Terraform Data Sources

Introduction

When working with Terraform, you'll often need to reference resources or information that already exists in your infrastructure or that's defined outside of your Terraform configuration. This is where data sources come in.

Data sources in Terraform allow you to fetch or compute values that can be used elsewhere in your configuration. Unlike resources that create and manage infrastructure, data sources only read information. Think of them as read-only queries that bring external information into your Terraform project.

What Are Data Sources?

Data sources are a way to query external systems and fetch data without actually creating or modifying anything.

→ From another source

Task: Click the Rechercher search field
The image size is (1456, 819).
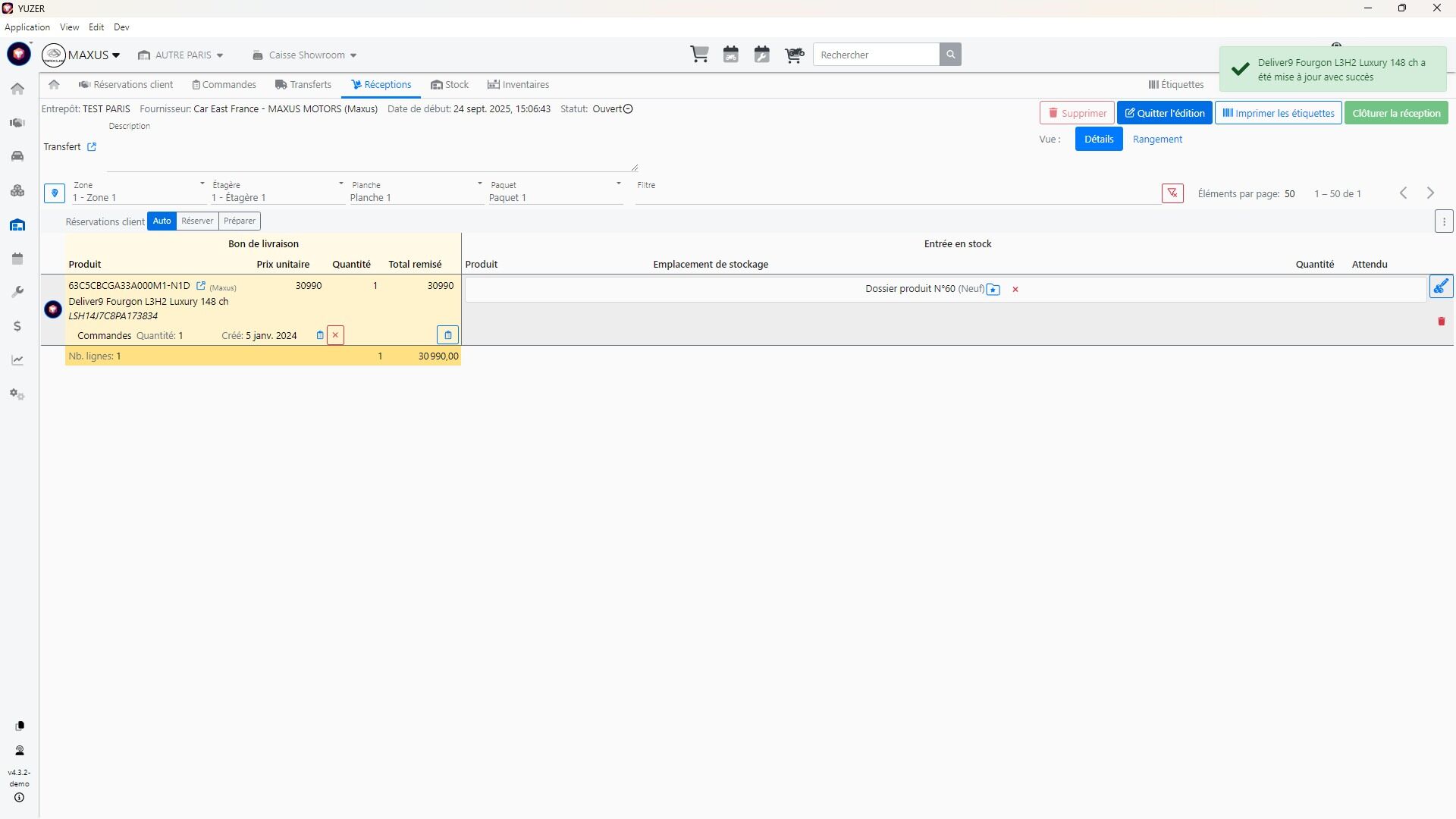Action: coord(876,55)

They help you:

Reference existing infrastructure not managed by Terraform
Fetch information from your cloud provider
Query attributes of resources managed in other Terraform configurations
Import data from external systems or APIs

Basic Syntax

The basic syntax for a data source is:

data "provider_type" "name" {
  [CONFIG ...]
}

Where:

provider_type is the type of data source (like aws_ami, azurerm_resource_group, etc.)
name is a unique identifier you choose for this data source
[CONFIG ...] represents the configuration arguments specific to that data source

Accessing Data Source Attributes

Once you've declared a data source, you can reference its attributes using the syntax:

data.provider_type.name.attribute

Common Data Source Examples

Example 1: Finding the Latest Amazon Machine Image (AMI)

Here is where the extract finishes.